I think migraines are misunderstood by people who don't have first hand experience of them, or experience caring for a sufferer. Imagine if you will the worst headache you've ever had, then concentrate it into a pulsating, one-sided severe pain, then multiply that by 10, add sensitivity to light, sound and touch until experiencing them are also painful, then add nausea, sweating and shivering. Now you're in my migraine country, but even that description doesn't make it sound as bad as it can be. I think there is a stigma attached to migraine and that is very unfair because it is an illness like any other, but perhaps not so well understood. Migraine suffers don't just have a headache that a couple of paracetamol will take away, but are often affected by pain so disabling that they can't move for fear of making it worse. So next time someone you know gets has an attack do all you can to help them because they are about to enter a world of pain that you probably didn't realise existed.

Thursday, November 02, 2006

Latest iTunes purchases

My mum sent me some codes for free iTunes tracks that she got off of six-packs of coke. Now I don't know what she's doing drinking all that coke, we were never allowed any as kids, but as I've got 4 free tunes out of it I won't complain. These are the tunes I decided to buy and, I think, reflect my reasonably varied and eclectic taste in music.

  • Sophia (unplugged) - Nerina Pallot
  • Tea for the Tillerman - Cat Stevens
  • Massacre - Iron Maiden
  • Take 5 - Dave Brubeck
Sophia is an amazingly haunting song which I first heard on TOTP2 a couple of weeks ago. You can view the video of this performanace on YouTube. Once heard it is never forgotten and I have to say I prefer this unplugged version to the standard radio version I heard the other day.

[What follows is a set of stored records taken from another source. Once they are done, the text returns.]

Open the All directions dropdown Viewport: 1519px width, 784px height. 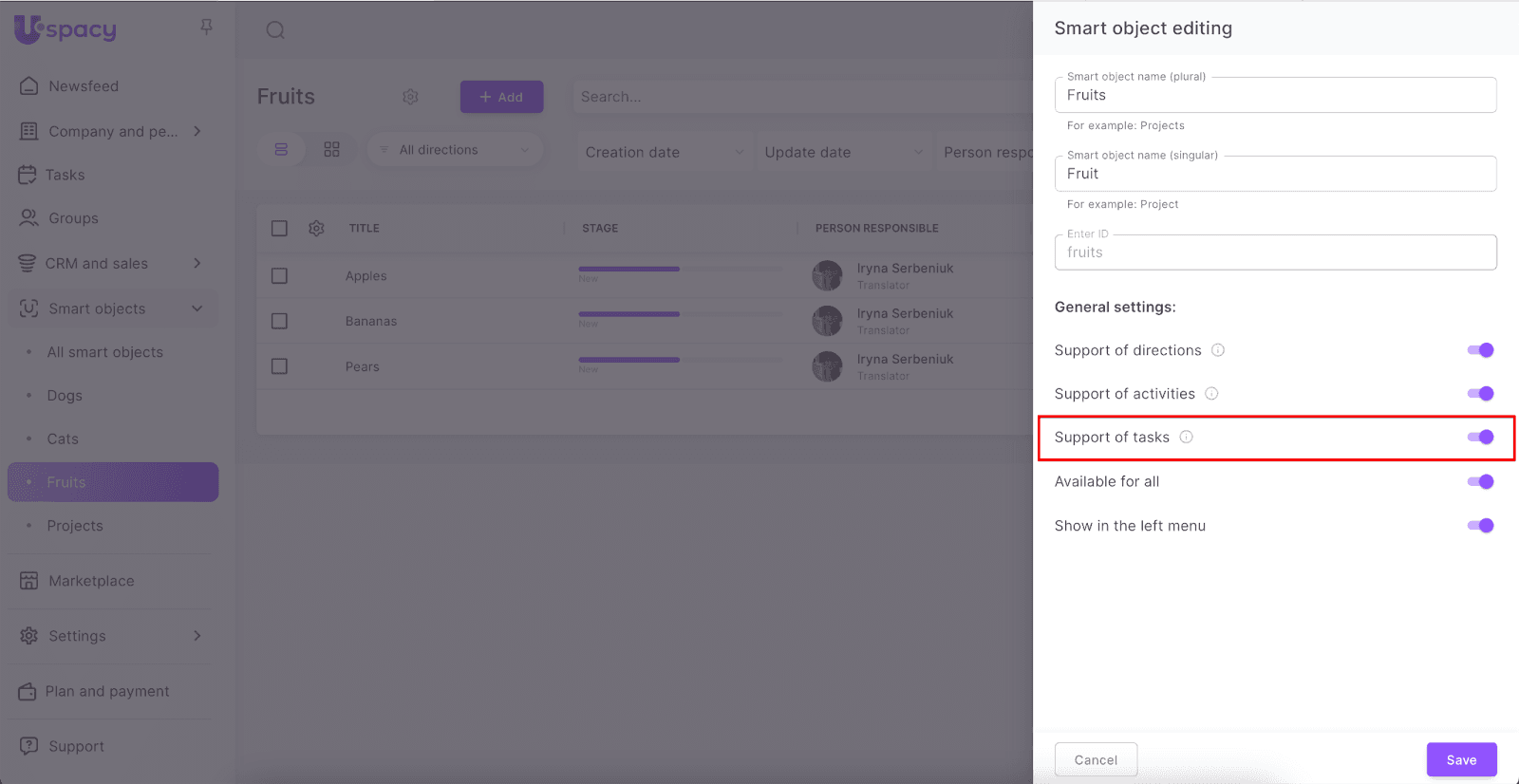coord(455,150)
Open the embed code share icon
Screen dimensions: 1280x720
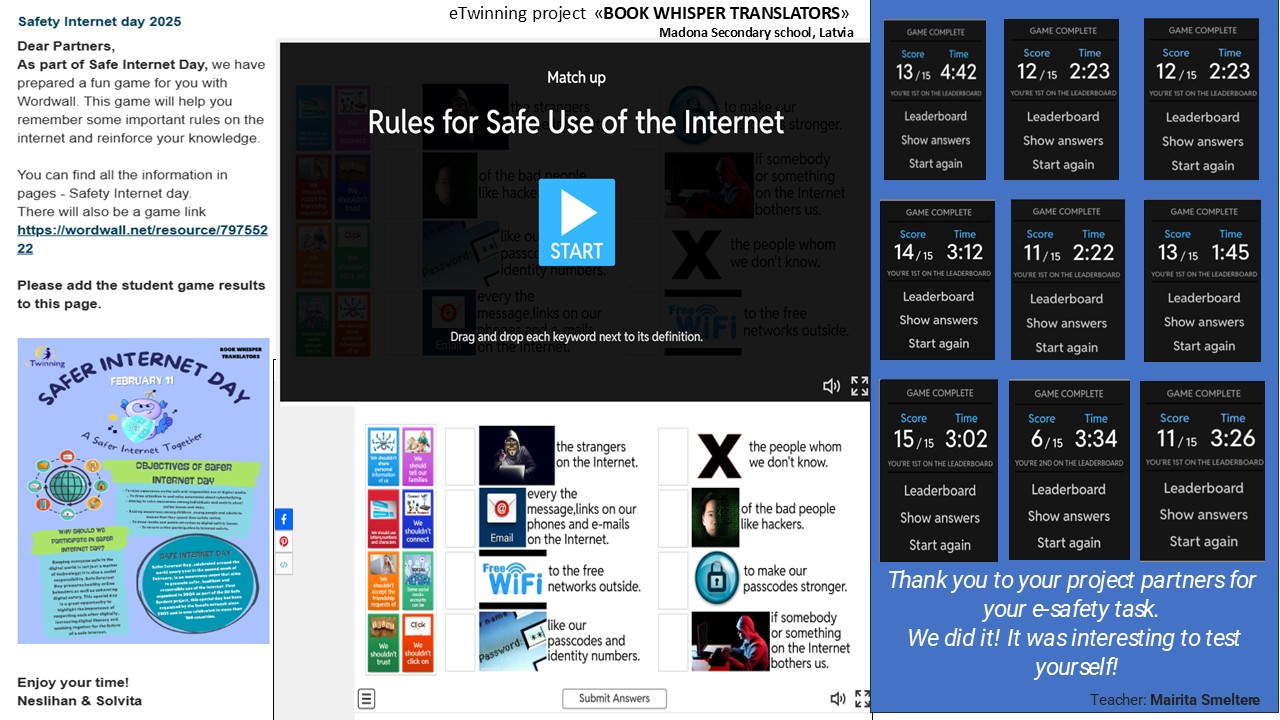[x=284, y=565]
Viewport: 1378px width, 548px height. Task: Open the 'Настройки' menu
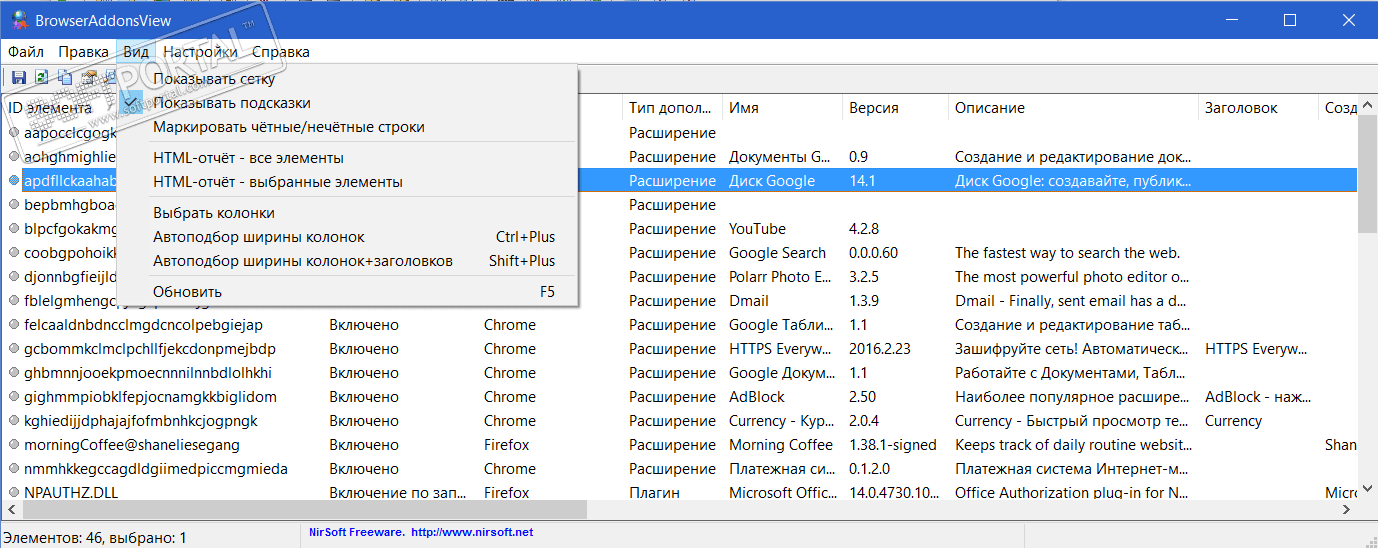(x=200, y=52)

Tea for the Tillerman is the song used for the credits of Ricky Gervais and Stephen Merchant's Extras series. It always makes me smile to hear it as that was such a good tv series, better even than the incredible The Office.

Massacre is a cover of a Thin Lizzy song, if you don't own a copy of Thin Lizzy Live and Dangerous then you don't know classic rock. Iron Maiden perform a true rock cover, not messed about with, but the Maiden sound is there. Myself and Mrs Williams are off to see the Maiden at Earl's Court in December, can't wait!

Take 5, I love this song by the Dave Brubeck Quartet. Although everyone knows the saxophone melody and piano intro it is also famous for its drum solo. Mmmmm, nice.

So much good music in the world, my mum better keep drinking the coke!